To make it clear we were united, we caddies massed and organized. We marched out to the center of the driving range. We sat down on the target practice greens, preventing golfers from using the range, at least not without risking serious injury to the young men sitting thereon. And being good 1960’s protestors, we chanted slogans and then sang at the top of our lungs “We Shall Overcome.” The refrains of the civil rights anthem echoed across the greens, over the sandtraps, and through the forests.
As I recollect, the three hour strike wrought a process that produced fifty percent raise. For old Glen View Club caddies following us, please be advised we have a post on John Swearingen coming up in February -- Bonnie too.

9. The odometer on our Jeep Liberty rolled over on January 9. For those of under 40, odometers once were actually series of rolling wheels, each with digits 0 through 9. When a vehicle reached 100,000 miles the odometer literally rolled over back to zero for there was no hundreds of thousands place. When we hit the 100K mark on Kagy Avenue, we pulled into the parking lot at the Museum of the Rockies to get a picture of A Number You Gotta Like

10. We are the sum total of our life experiences. One of mine was manufacturing culvert pipe. 

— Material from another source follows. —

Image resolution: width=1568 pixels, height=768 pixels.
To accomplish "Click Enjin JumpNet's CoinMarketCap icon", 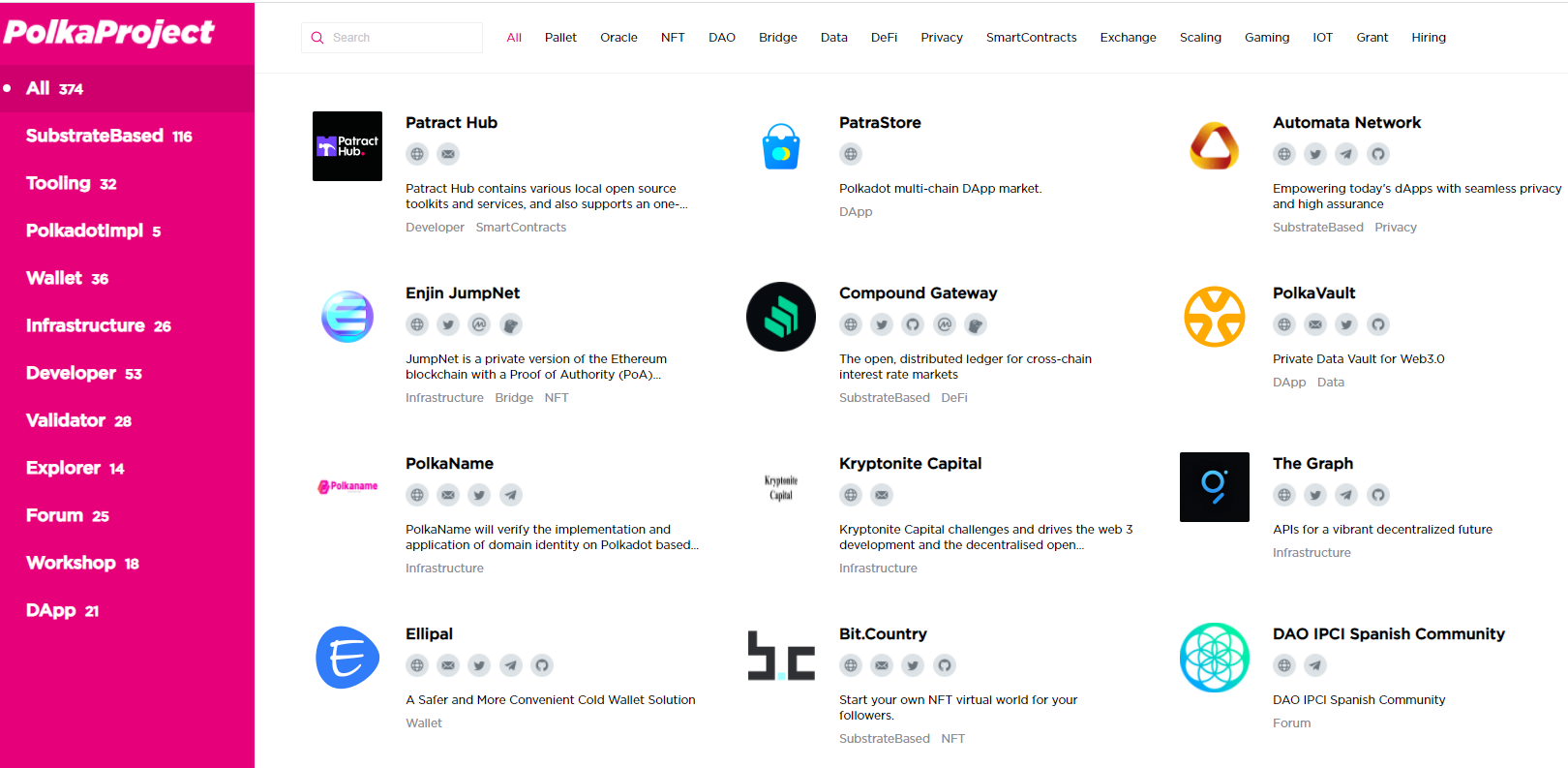I will pyautogui.click(x=479, y=324).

It was a pretty typical blue collar environment where most of the employees teased and hazed the college kid unmercifully in the beginning. In time, if you proved yourself, you became one of the guys; they trusted you to partner with them and assume increasing responsibility. In addition to being dirty and tiring, parts of the process were dangerous work, one of the dangers highlighted some years earlier when a trespassing adolescent boy was tragically crushed playing with a friend rolling completed six foot radius pipes.
Wisconsin Culvert Co. produced bomb shelters too.
Sooner or later most of my co-workers took me privately aside, and encouraged me to continue my education, lest I not end up just like them, in a dirty, dangerous, and tiring dead end job. A couple of them had dropped out of the university in favor of a regular pay check. I appreciated their advice and friendship and resolved to visit a time or two during the school year to let the guys know I was thinking of them. When I stuck my head in they'd chirp before I could say a word, saying uh oh, here he comes, dropped out, looking for mercy and begging for work. They got in enough digs that they were happy to see me even though my visit kind of reminded them they were stuck in a rut.
For us, Caring About Culverts began in Madison, Wisconsin in 1973.